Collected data
☆ ☆ ☆

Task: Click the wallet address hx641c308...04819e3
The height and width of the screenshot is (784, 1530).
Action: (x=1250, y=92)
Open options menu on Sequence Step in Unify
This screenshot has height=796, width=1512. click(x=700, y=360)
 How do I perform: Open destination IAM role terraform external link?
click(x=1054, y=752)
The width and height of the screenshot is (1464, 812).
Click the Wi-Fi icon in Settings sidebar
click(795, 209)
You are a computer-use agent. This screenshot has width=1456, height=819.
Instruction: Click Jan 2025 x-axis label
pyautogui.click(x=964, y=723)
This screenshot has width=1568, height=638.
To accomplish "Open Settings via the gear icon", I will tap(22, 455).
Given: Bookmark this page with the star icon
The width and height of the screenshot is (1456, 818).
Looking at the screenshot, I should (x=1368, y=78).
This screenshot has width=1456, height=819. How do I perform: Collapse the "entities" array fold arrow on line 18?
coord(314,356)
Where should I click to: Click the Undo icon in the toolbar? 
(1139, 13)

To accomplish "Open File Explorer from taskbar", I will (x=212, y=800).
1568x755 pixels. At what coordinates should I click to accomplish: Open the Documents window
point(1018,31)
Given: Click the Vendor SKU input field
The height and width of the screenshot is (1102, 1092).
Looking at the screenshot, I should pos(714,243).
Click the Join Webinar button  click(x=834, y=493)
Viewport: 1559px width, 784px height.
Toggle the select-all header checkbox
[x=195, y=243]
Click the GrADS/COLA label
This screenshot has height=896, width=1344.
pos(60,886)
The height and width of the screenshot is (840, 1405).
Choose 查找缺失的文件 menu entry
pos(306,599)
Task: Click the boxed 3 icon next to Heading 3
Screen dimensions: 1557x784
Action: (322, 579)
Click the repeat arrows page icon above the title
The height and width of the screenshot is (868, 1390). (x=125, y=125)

☆ ☆ ☆

• Assignment:
The response should consist of the entries above, retyped exactly.

• Completed task:
Task: Click the wallet address hx641c308...04819e3
The height and width of the screenshot is (784, 1530).
Action: (x=1250, y=92)
Open options menu on Sequence Step in Unify
This screenshot has height=796, width=1512. click(x=700, y=360)
 How do I perform: Open destination IAM role terraform external link?
click(x=1054, y=752)
The width and height of the screenshot is (1464, 812).
Click the Wi-Fi icon in Settings sidebar
click(795, 209)
You are a computer-use agent. This screenshot has width=1456, height=819.
Instruction: Click Jan 2025 x-axis label
pyautogui.click(x=964, y=723)
This screenshot has width=1568, height=638.
To accomplish "Open Settings via the gear icon", I will tap(22, 455).
Given: Bookmark this page with the star icon
The width and height of the screenshot is (1456, 818).
Looking at the screenshot, I should (x=1368, y=78).
This screenshot has width=1456, height=819. How do I perform: Collapse the "entities" array fold arrow on line 18?
coord(314,356)
Where should I click to: Click the Undo icon in the toolbar? 
(1139, 13)

To accomplish "Open File Explorer from taskbar", I will (x=212, y=800).
1568x755 pixels. At what coordinates should I click to accomplish: Open the Documents window
point(1018,31)
Given: Click the Vendor SKU input field
The height and width of the screenshot is (1102, 1092).
Looking at the screenshot, I should pos(714,243).
Click the Join Webinar button  click(x=834, y=493)
Viewport: 1559px width, 784px height.
Toggle the select-all header checkbox
[x=195, y=243]
Click the GrADS/COLA label
This screenshot has height=896, width=1344.
pos(60,886)
The height and width of the screenshot is (840, 1405).
Choose 查找缺失的文件 menu entry
pos(306,599)
Task: Click the boxed 3 icon next to Heading 3
Screen dimensions: 1557x784
Action: (322, 579)
Click the repeat arrows page icon above the title
The height and width of the screenshot is (868, 1390). (x=125, y=125)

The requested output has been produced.